--- Provided entries Enclosed Below ---
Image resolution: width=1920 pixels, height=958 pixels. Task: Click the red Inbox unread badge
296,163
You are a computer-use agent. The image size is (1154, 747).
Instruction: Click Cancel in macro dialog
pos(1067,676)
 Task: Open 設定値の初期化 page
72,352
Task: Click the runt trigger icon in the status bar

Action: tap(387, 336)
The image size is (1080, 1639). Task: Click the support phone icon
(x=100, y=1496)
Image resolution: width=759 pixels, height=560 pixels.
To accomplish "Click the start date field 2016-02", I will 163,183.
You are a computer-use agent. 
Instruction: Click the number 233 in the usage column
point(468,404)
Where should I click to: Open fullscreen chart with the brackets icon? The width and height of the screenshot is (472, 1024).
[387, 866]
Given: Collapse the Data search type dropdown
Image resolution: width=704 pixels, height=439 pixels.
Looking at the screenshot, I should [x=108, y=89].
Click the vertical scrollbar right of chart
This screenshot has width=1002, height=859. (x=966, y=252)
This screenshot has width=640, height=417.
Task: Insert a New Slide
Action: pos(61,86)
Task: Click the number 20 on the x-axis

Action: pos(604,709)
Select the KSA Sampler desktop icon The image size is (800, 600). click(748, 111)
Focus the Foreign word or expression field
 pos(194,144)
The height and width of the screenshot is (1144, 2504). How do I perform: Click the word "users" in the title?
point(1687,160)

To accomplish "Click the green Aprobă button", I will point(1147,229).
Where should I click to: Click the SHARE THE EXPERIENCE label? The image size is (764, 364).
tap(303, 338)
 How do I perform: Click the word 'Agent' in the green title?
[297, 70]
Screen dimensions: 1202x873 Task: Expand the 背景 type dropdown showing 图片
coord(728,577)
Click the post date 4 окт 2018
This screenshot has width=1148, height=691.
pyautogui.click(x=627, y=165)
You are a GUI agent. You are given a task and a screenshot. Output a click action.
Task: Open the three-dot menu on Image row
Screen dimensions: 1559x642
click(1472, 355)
--- End of Enclosed Provided entries ---
## Exercise details
Exactly the lines from the one containing "You are a GUI" through the end of the records should be reproduced, and no others.

## Solution for this exercise
You are a GUI agent. You are given a task and a screenshot. Output a click action.
Task: Open the three-dot menu on Image row
Screen dimensions: 1559x642
click(1472, 355)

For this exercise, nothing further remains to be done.